● **Text under study**
Research and Development Expenses and Accrued Research and Development Expenses

Research and Development Expenses and Accrued Research and Development Expenses

Expenditures made for research and development are charged to expense as incurred. External costs consist primarily of payments to contract research organizations (CROs), contract development and manufacturing organizations (CDMOs), sample acquisition costs and laboratory supplies purchased in connection with the Company’s discovery and preclinical activities, and process development and clinical development activities. Internal costs consist primarily of employee-related costs, facilities, depreciation and costs related to compliance with regulatory requirements. Non-refundable advance payments for goods and services that will be used in future research and development activities are capitalized and recorded as expense in the period that the Company receives the goods or when services are performed.

The Company records expenses related to external research and development services based on its estimates of the services received and efforts expended pursuant to quotes and contracts with multiple CROs and CDMOs that supply, conduct and manage preclinical studies and clinical trials on its behalf. The financial terms of these contracts vary from contract to contract and may result in payment flows that do not match the periods over which materials or services are provided under such contracts. In accruing service fees, the Company estimates the time period over which services will be performed and the level of effort to be expended in each period. If the actual timing of the performance of services or the level of effort varies from the estimate, the Company adjusts the accrual or the amount of prepaid expenses accordingly.

● **Using the information**
**a)** In the text on research and development expenses, what do internal costs consist primarily of?
**b)** Render this sentence from the text on research and development expenses in Spanish: "Expenditures made for research and development are charged to expense as incurred."
**c)** Print the stretch of the text on research and development expenses from "The Company records" through "prepaid expenses accordingly.".
Answer from the text on research and development expenses alone.

● **Collected data**
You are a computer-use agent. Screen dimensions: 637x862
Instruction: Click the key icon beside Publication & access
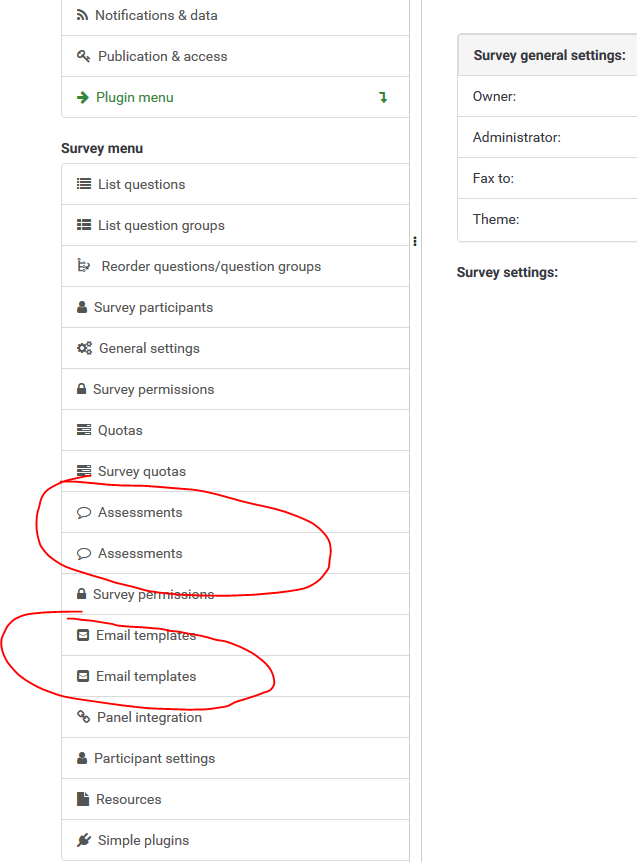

● **Answers for the exercise**
**a)** Employee-related costs, facilities, depreciation and costs related to compliance with regulatory requirements.

**b)** Los gastos realizados en investigación y desarrollo se cargan a resultados a medida que se incurren.

**c)**
The Company records expenses related to external research and development services based on its estimates of the services received and efforts expended pursuant to quotes and contracts with multiple CROs and CDMOs that supply, conduct and manage preclinical studies and clinical trials on its behalf. The financial terms of these contracts vary from contract to contract and may result in payment flows that do not match the periods over which materials or services are provided under such contracts. In accruing service fees, the Company estimates the time period over which services will be performed and the level of effort to be expended in each period. If the actual timing of the performance of services or the level of effort varies from the estimate, the Company adjusts the accrual or the amount of prepaid expenses accordingly.